» Written task
Please retype the records starting at the line that contains "Disconnect from the XboxOne console" and ending at the end of the records, leaving the pictures out of your answer.

_____

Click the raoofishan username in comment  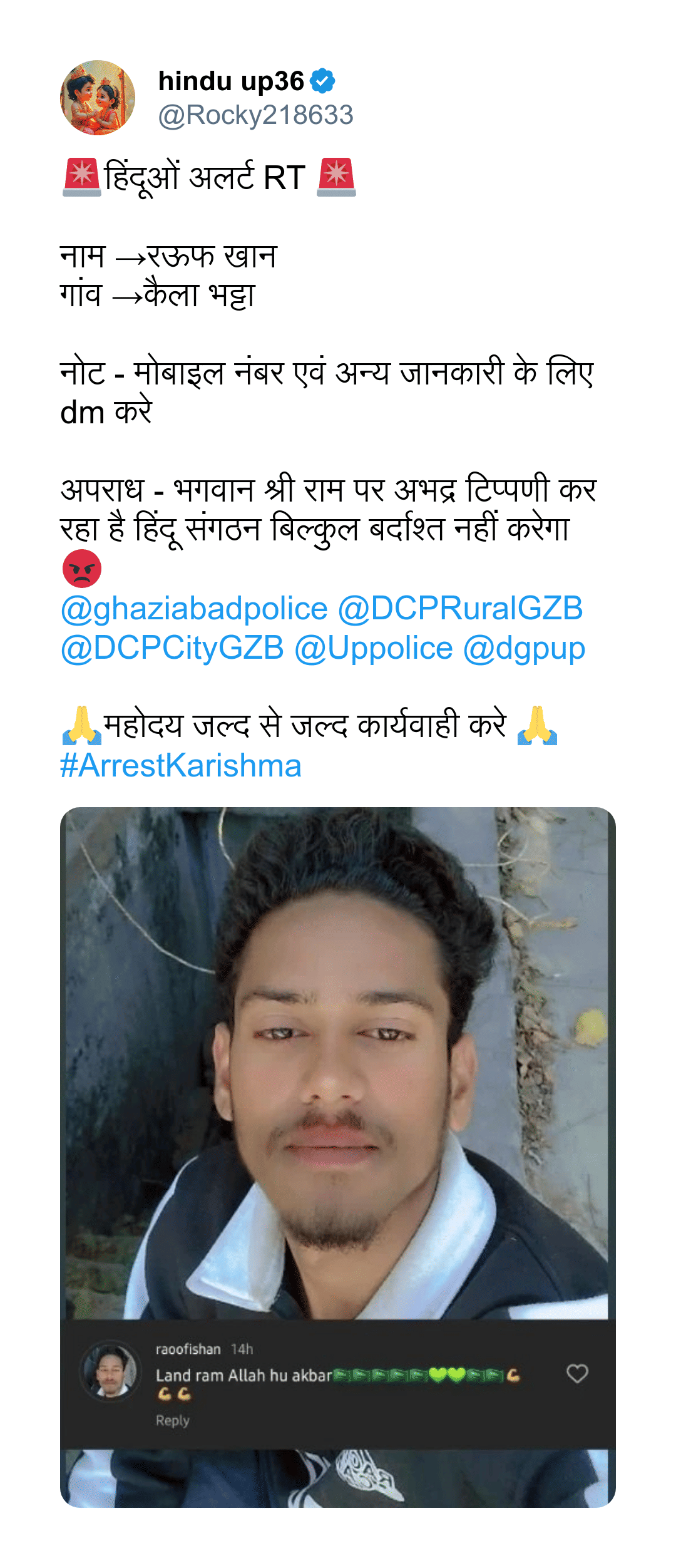(x=188, y=1349)
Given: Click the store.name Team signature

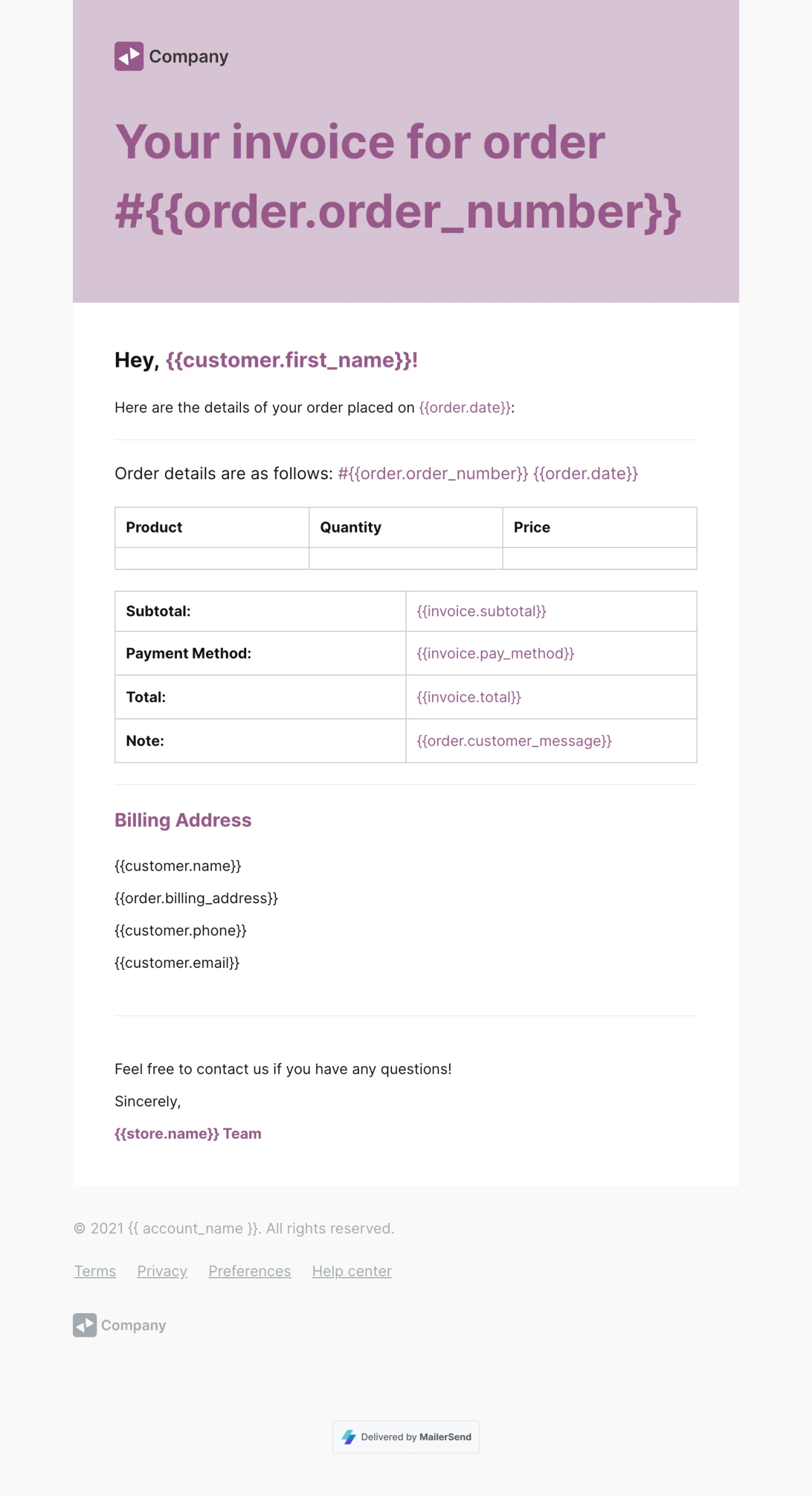Looking at the screenshot, I should 188,1134.
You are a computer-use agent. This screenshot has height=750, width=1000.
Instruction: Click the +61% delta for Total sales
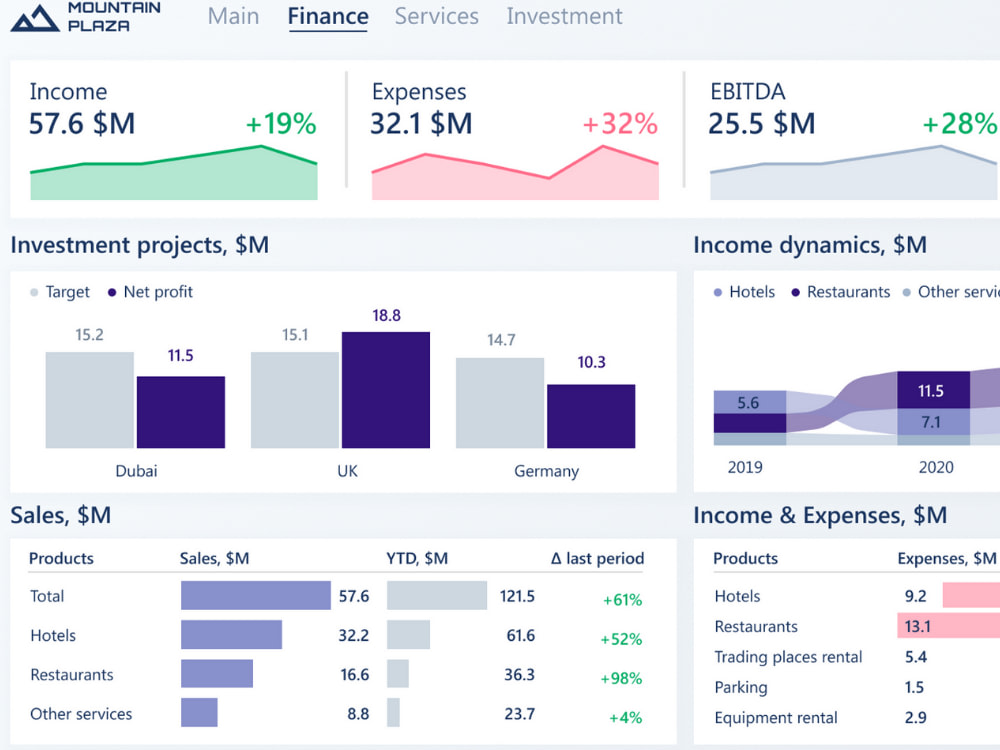click(620, 597)
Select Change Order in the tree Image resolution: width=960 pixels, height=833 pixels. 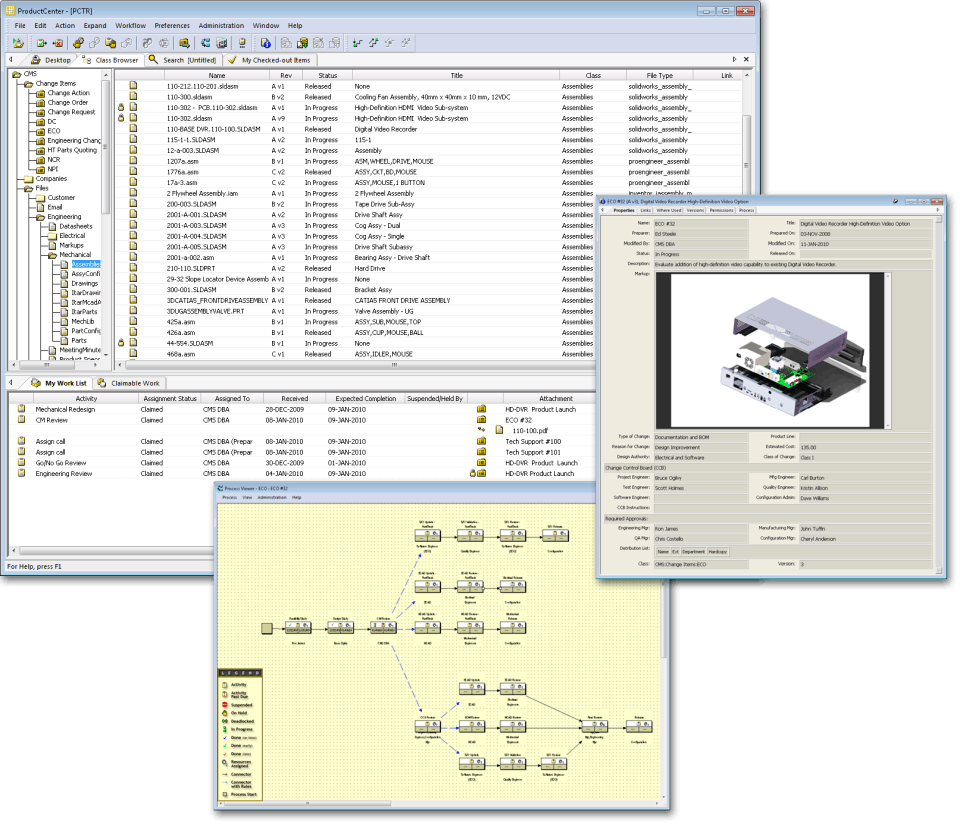tap(67, 102)
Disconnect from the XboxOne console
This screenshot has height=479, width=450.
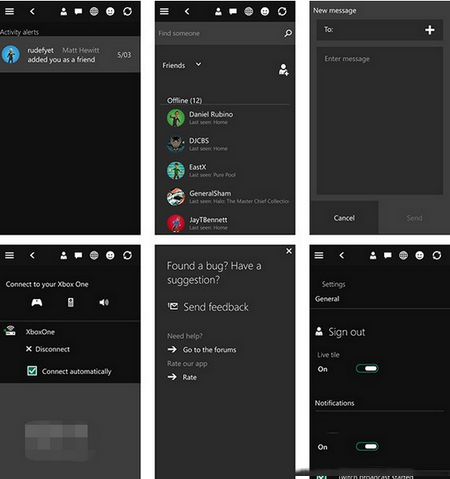48,349
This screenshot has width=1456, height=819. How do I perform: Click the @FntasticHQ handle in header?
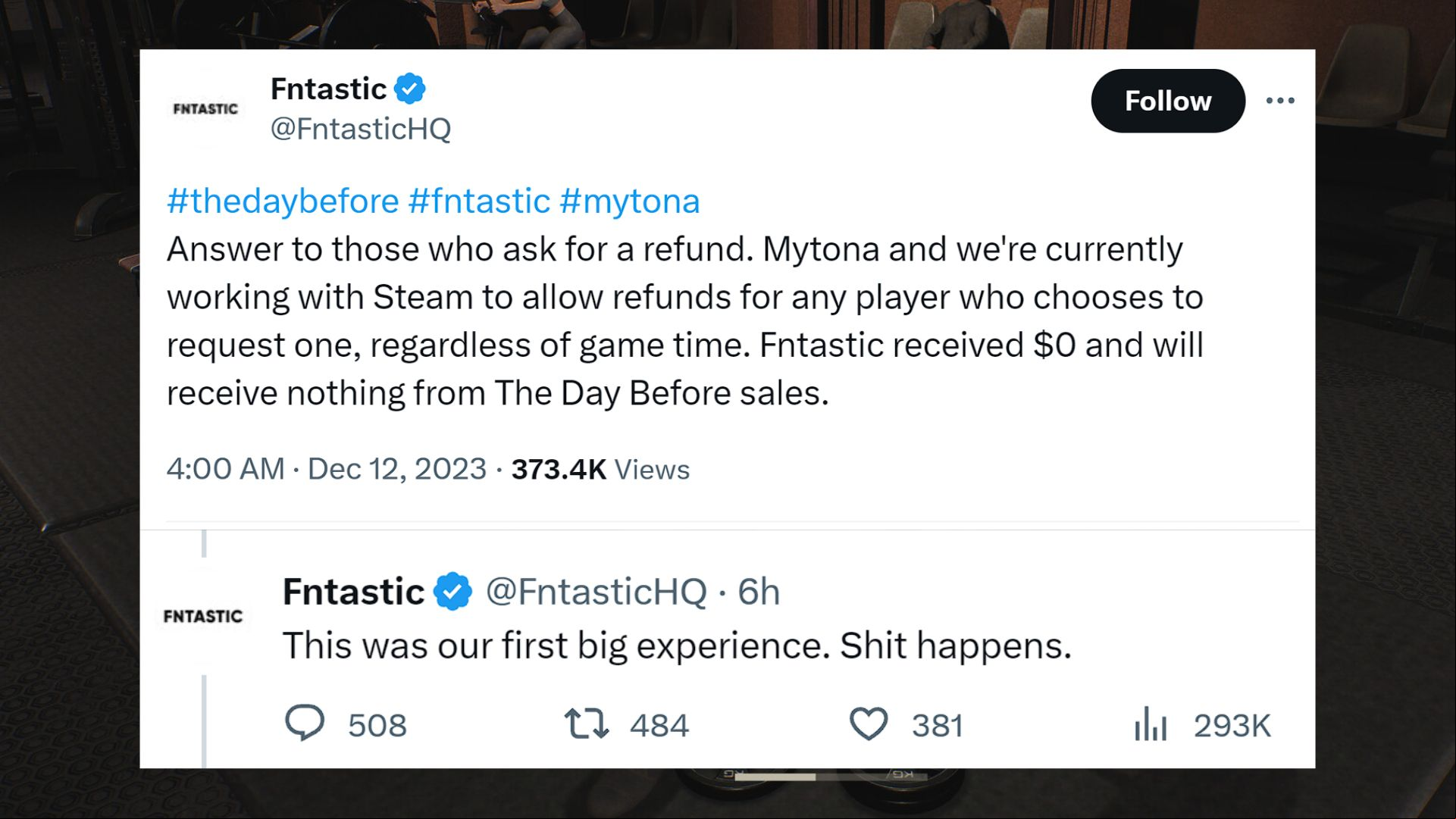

_____

» Full output
Disconnect from the XboxOne console
This screenshot has height=479, width=450.
48,349
This screenshot has width=1456, height=819. How do I perform: Click the @FntasticHQ handle in header?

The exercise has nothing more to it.